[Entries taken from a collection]
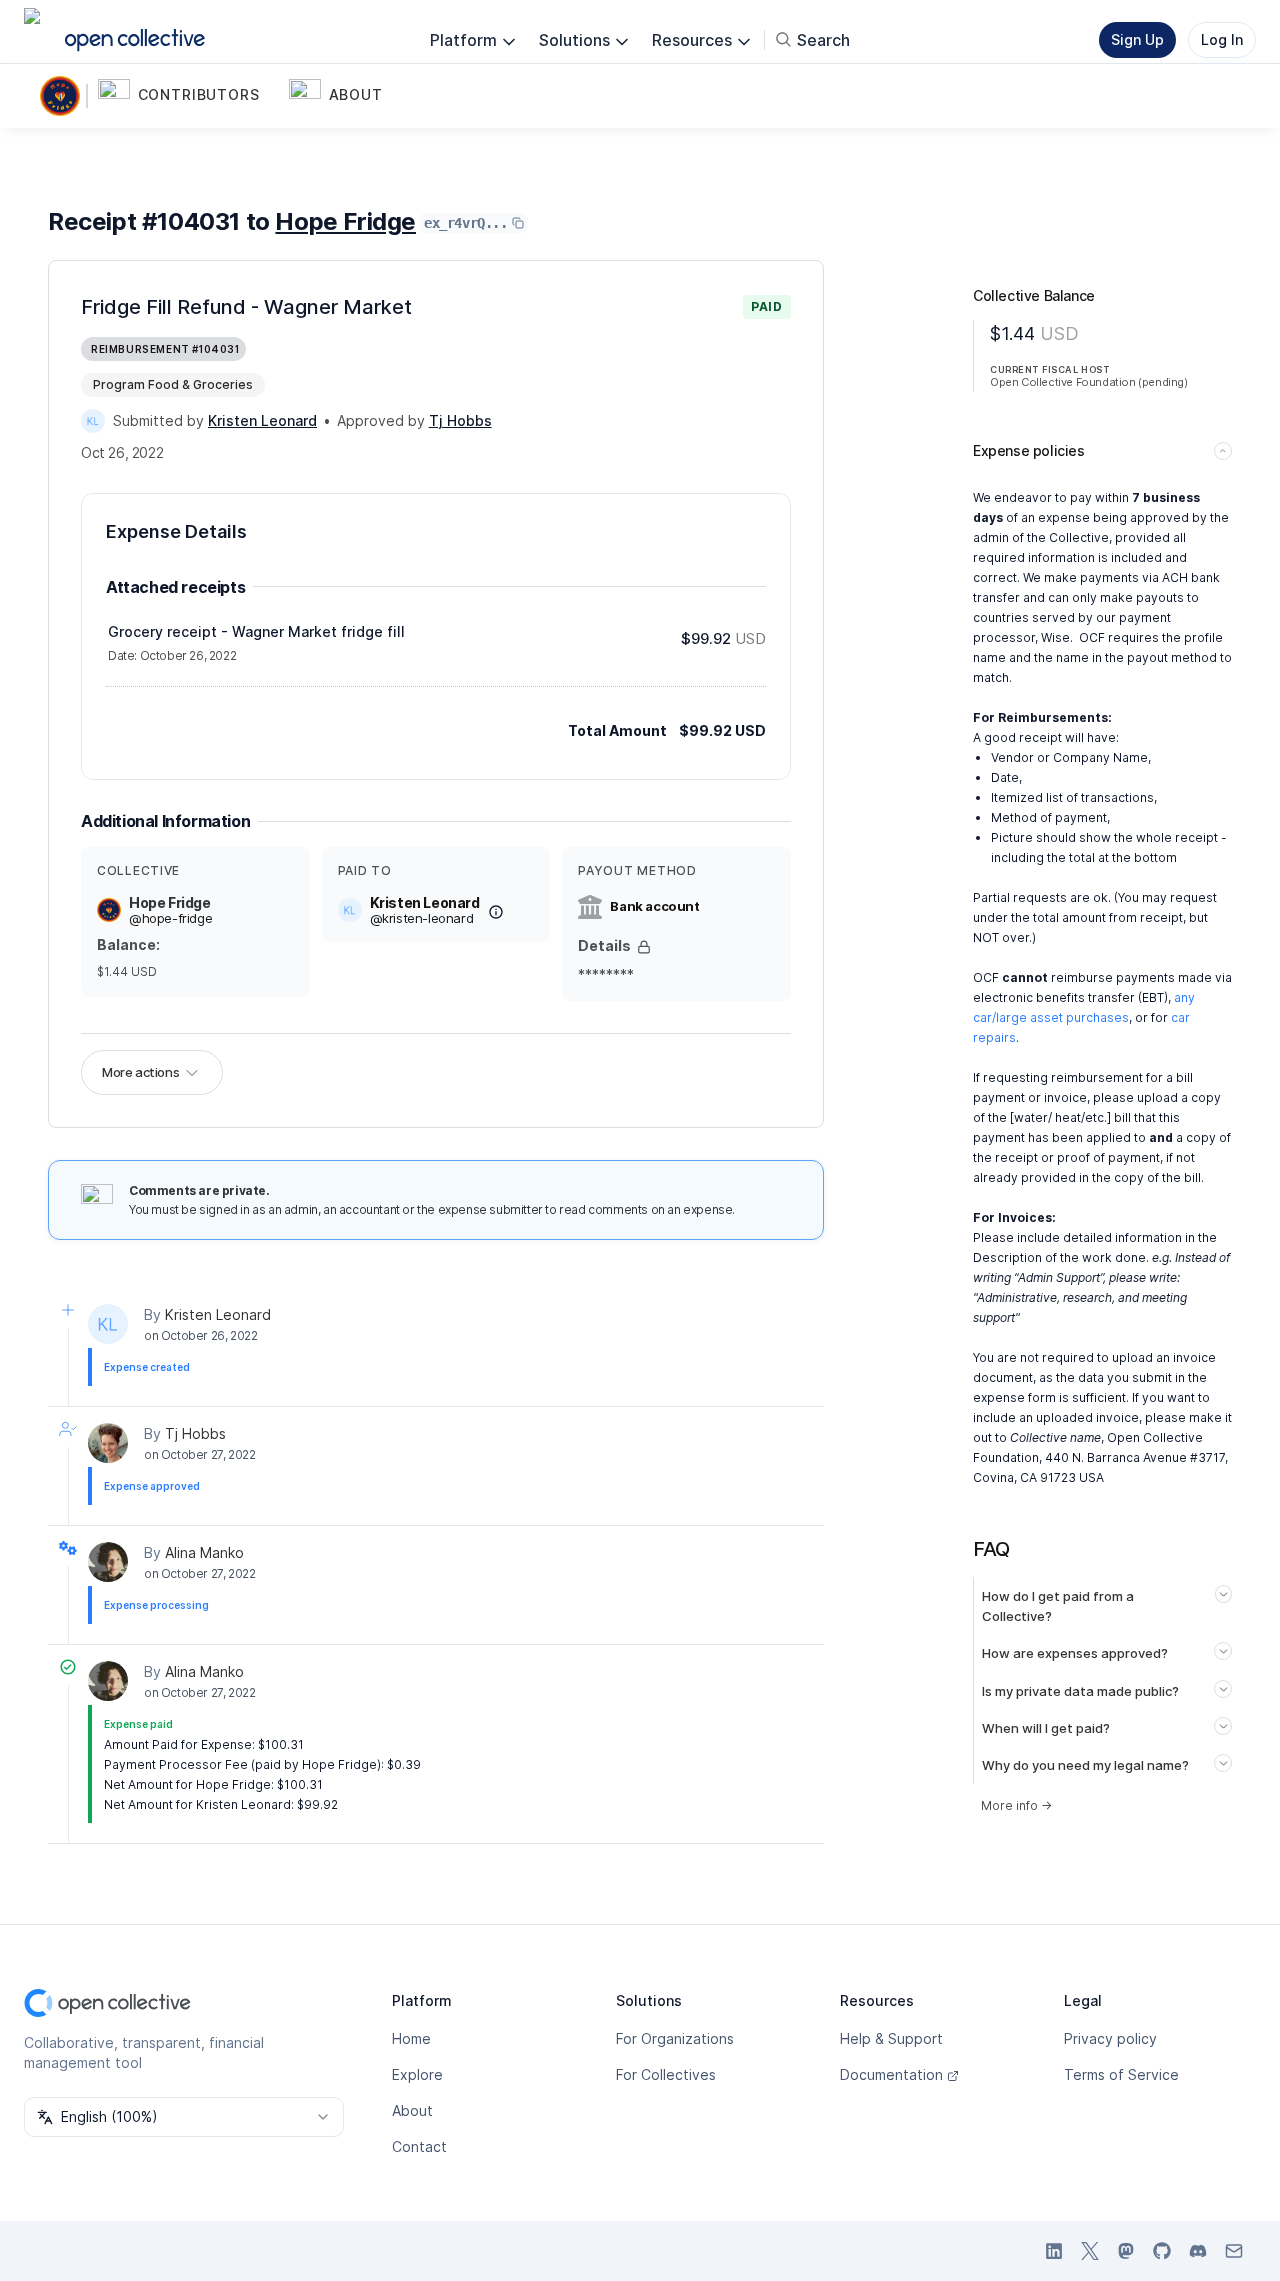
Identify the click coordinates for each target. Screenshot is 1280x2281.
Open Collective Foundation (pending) (1089, 382)
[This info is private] (644, 947)
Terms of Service (1121, 2074)
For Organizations (675, 2038)
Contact (419, 2146)
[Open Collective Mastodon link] (1126, 2251)
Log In (1222, 39)
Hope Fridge (345, 221)
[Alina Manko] (108, 1562)
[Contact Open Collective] (1234, 2251)
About (412, 2110)
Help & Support (891, 2038)
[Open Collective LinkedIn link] (1054, 2251)
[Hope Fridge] (64, 96)
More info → (1016, 1805)
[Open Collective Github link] (1162, 2251)
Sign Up (1137, 39)
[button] (189, 96)
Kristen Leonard (218, 1314)
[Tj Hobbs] (108, 1443)
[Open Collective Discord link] (1198, 2251)
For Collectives (666, 2074)
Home (411, 2038)
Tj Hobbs (195, 1433)
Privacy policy (1110, 2038)
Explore (417, 2074)
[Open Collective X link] (1090, 2251)
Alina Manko (204, 1552)
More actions (140, 1072)
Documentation (891, 2074)
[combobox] (184, 2117)
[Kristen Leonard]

Instructions to follow ->
None of the images should be copied, but every entry must be given again exactly.

Output for this task ->
Identify the click coordinates for each target. Screenshot is 1280x2281.
Open Collective Foundation (pending) (1089, 382)
[This info is private] (644, 947)
Terms of Service (1121, 2074)
For Organizations (675, 2038)
Contact (419, 2146)
[Open Collective Mastodon link] (1126, 2251)
Log In (1222, 39)
Hope Fridge (345, 221)
[Alina Manko] (108, 1562)
[Contact Open Collective] (1234, 2251)
About (412, 2110)
Help & Support (891, 2038)
[Open Collective LinkedIn link] (1054, 2251)
[Hope Fridge] (64, 96)
More info → (1016, 1805)
[Open Collective Github link] (1162, 2251)
Sign Up (1137, 39)
[button] (189, 96)
Kristen Leonard (218, 1314)
[Tj Hobbs] (108, 1443)
[Open Collective Discord link] (1198, 2251)
For Collectives (666, 2074)
Home (411, 2038)
Tj Hobbs (195, 1433)
Privacy policy (1110, 2038)
Explore (417, 2074)
[Open Collective X link] (1090, 2251)
Alina Manko (204, 1552)
More actions (140, 1072)
Documentation (891, 2074)
[combobox] (184, 2117)
[Kristen Leonard]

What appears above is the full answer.